Aussi bien, ne nous étonnons pas que le journalisme soit l’objet de tant de haines et de dénégations aujourd’hui. La vérité gêne, la vérité tue. 56 journalistes tués dans le monde pour cette année 2022, 537 emprisonnés. Ces chiffres sont ceux d’un baromètre établi par Reporter Sans Frontières : il recense les vivants tués parce qu’exerçant le scandale, la révélation de la vérité, le journalisme. 

La vérité gêne, la vérité s’estompe. L’esprit des libertés d’information et d’expression est mis à rude épreuve par l’influence croissante de contre-vérités, de pressions étatiques, de médias alternatifs sacrifiant l’information pour le divertissement. Le scandale s’efface pour laisser la place à la répétition comique, l’esquive cynique, le mutisme craintif.

La Gazelle est le laboratoire étudiant souhaitant faire perdurer cet esprit en péril. Un certain esprit du journalisme, qui ne sacrifie pas sur l’autel de l’attention la qualité de l’information. Un certain esprit esthétique du journalisme du temps long, où les idées voisinent les illustrations, les caricatures, les fictions littéraires.

Face à ce patient mélange des traits et des formes, longuement germé des intentions d’étudiants d’une grande partie des campus du quartier latin (Sorbonne-Université, Sorbonne-Nouvelle, Panthéon-Sorbonne, Panthéon-Assas, Paris Nanterre, ENS, Sciences Po Paris) nous avons fait le choix du scandale, qui lui, au contraire, s’évanouit bien vite.

Un scandale tout particulier peut-être, un scandale porté à sa puissance : celui du scandale du scandale.
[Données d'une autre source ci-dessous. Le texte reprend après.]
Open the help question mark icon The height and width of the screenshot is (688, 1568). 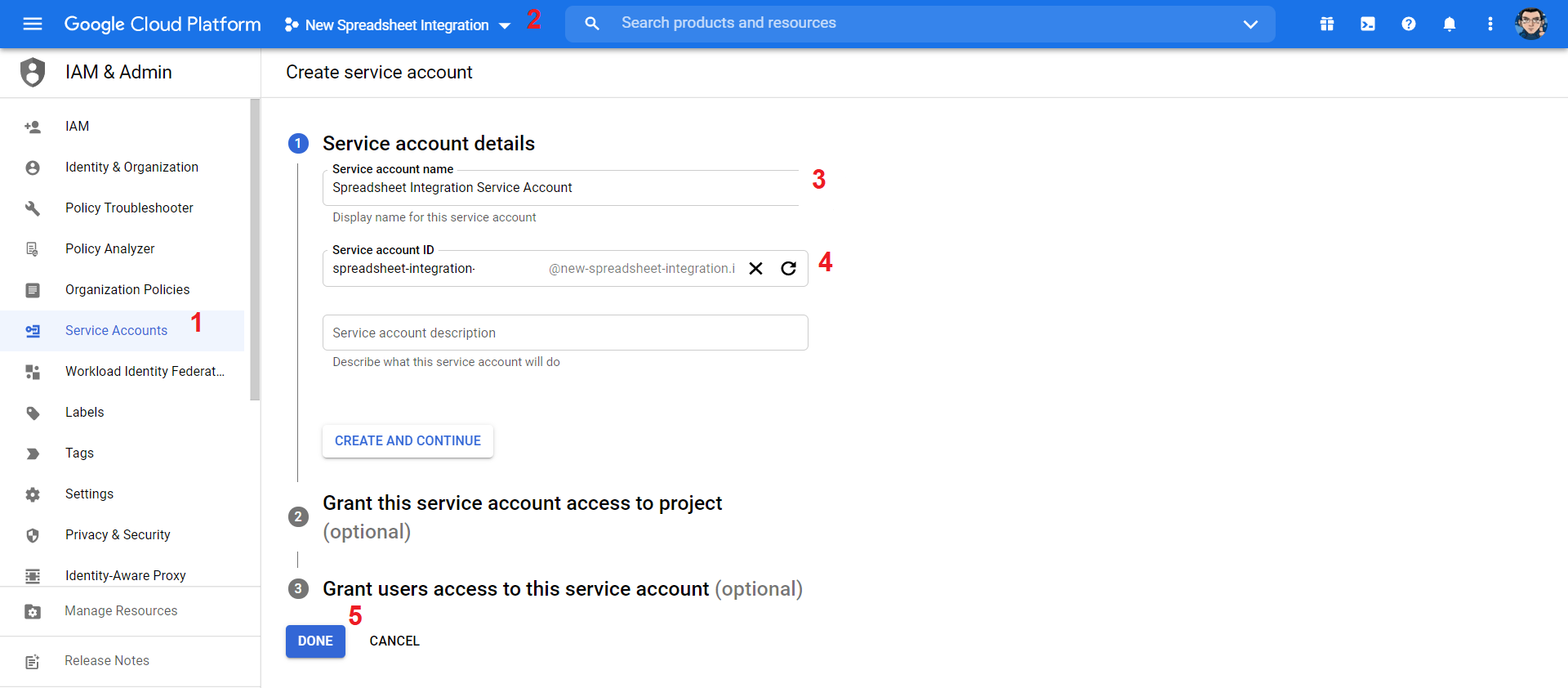click(1409, 24)
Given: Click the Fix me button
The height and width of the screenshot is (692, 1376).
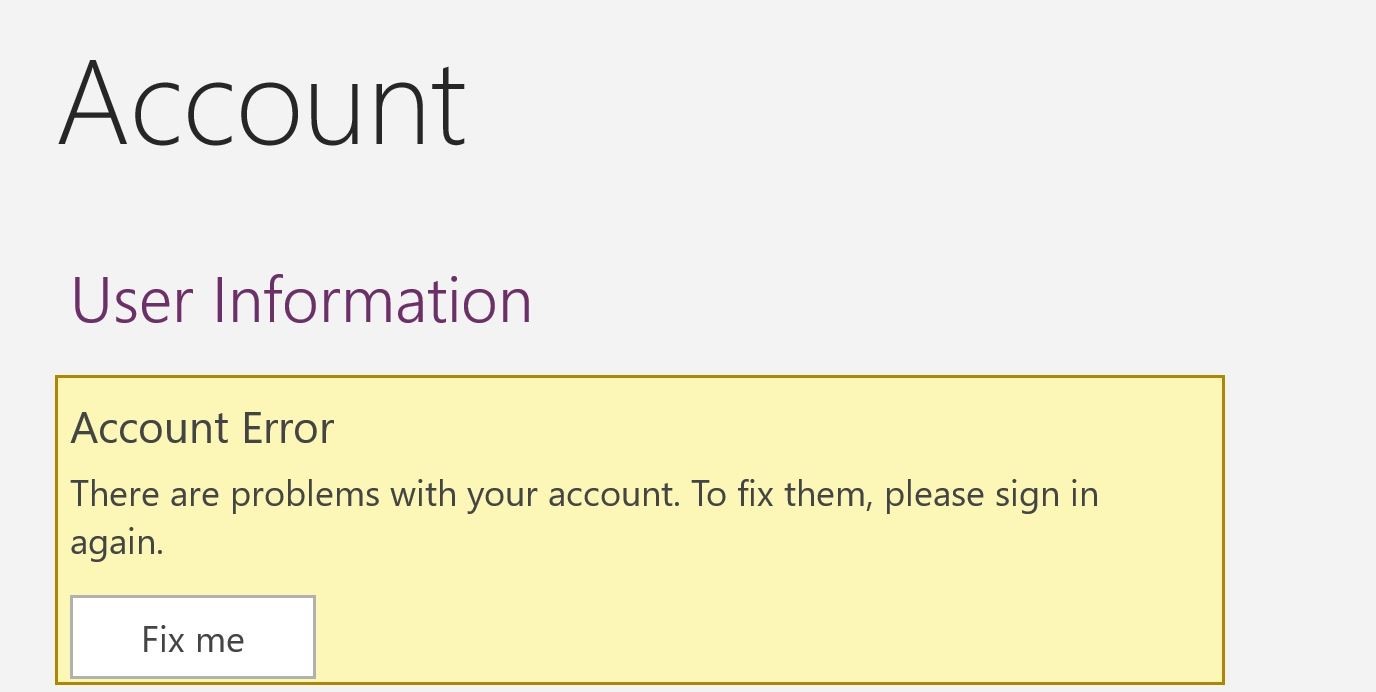Looking at the screenshot, I should 193,637.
Le scandale ne dure pas, sa manifestation est une éclipse dans l’intense sarabande d’images et d’informations qui saturent et suturent nos yeux. Nouvelle économie, bien connue, à laquelle nous ne souhaitons pas participer. Ici, l’étouffée des presses, la patiente réflexion, la texture du papier, la communication du journal “à la criée” sont autant de résistances à l’énorme machine à impressions d’images et de divertissement que sont devenus une part du monde médiatique et de notre imaginaire.

Dans ce laboratoire à idées, vous trouverez autant de minuscules apocalypses de l’inadmissible, de propositions utopiques, de regards inquiets et esthètes sur un monde résolument marqué par la complexité.

La vérité ne blesse que parce qu’elle est le reste du scandale, qui lui, s’évanouit. Puissent rester des traces de vérité en votre imaginaire, en marge ou en dépit de l’oubli propre à la lecture, en marge ou en dépit des autres scandales qui viendront vous ébranler. Puissent les scandales ici révélés survivre à eux-mêmes.